# Mexico !



## chuck846 (Jan 15, 2016)

I'll use one account as an example but I have this situation with several. We will talk dollars. This account held Mexican government bonds (CETES) through out all of 2015. In June a bond was redeemed let's say for $2kUSD (nominal interest). In December another bond redeemed for another $1K USD (nominal interest). All the Mexican financial institutions issue yearly account status docs. For this account - which had other bonds which have not yet been redeemed - the bank reported $4kUSD nominal interest. I can only assume that the $1kUSD difference is what the non-redeemed bonds have accrued.

How should I handle that ? I have all my monthly statements. I would much rather go through each of them and do the math myself - rather than relying on the banks math.


----------



## Bevdeforges (Nov 16, 2007)

If you'd rather go through the monthly statements yourself, knock yourself out. I've done something similar when there was a problem with the annual amount reported by my husband's French bank and it was well worth the while. (The bank was using faulty information to report the gains and losses.)

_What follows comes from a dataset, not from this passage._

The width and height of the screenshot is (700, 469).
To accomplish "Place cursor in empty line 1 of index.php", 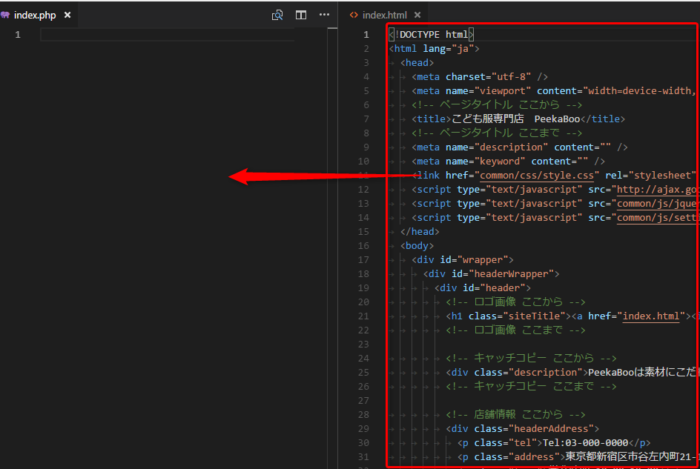I will point(150,34).
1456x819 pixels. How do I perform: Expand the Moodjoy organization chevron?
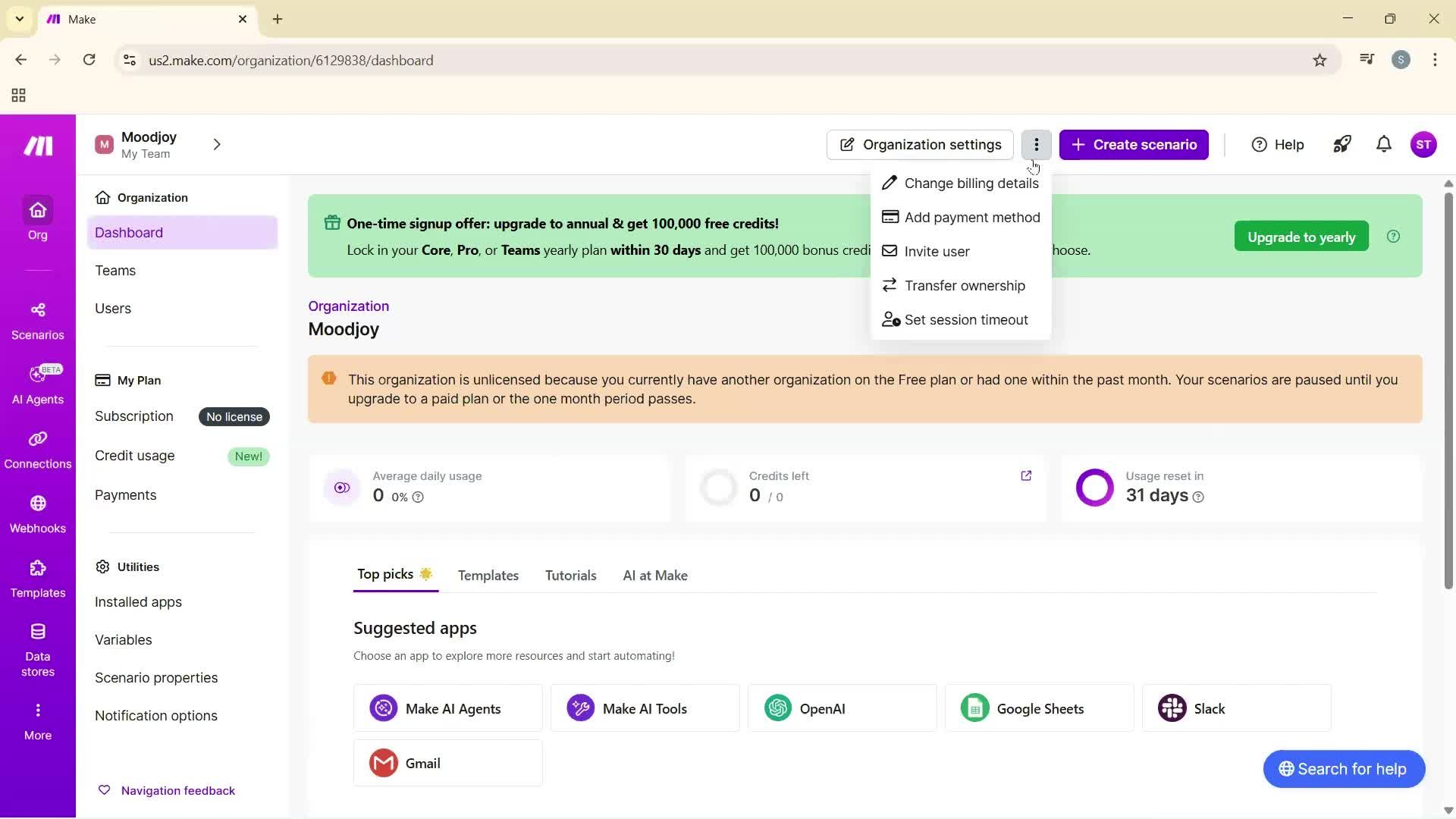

For your US taxes, the IRS won't necessarily be expecting you to report the same figures as on the statements you've received. But if they should ever ask, you'll have your calculations to show how you came up with the numbers you reported.
Cheers,
Bev


----------



## chuck846 (Jan 15, 2016)

We visited the bank this morning to purchase auto insurance and took the opportunity to ask about my discrepancy. Turns out the 'Nominal interest' reported on the annual report is INCLUSIVE of the taxes we paid. Therefore - yesterday I would have backed out the taxes paid TWICE. I feel a little stupid - but it would have been a very honest mistake.


----------



## Bevdeforges (Nov 16, 2007)

You know that old expression: the only stupid question is the one you didn't ask. Glad you got to the bottom of that one.
Cheers,
Bev


----------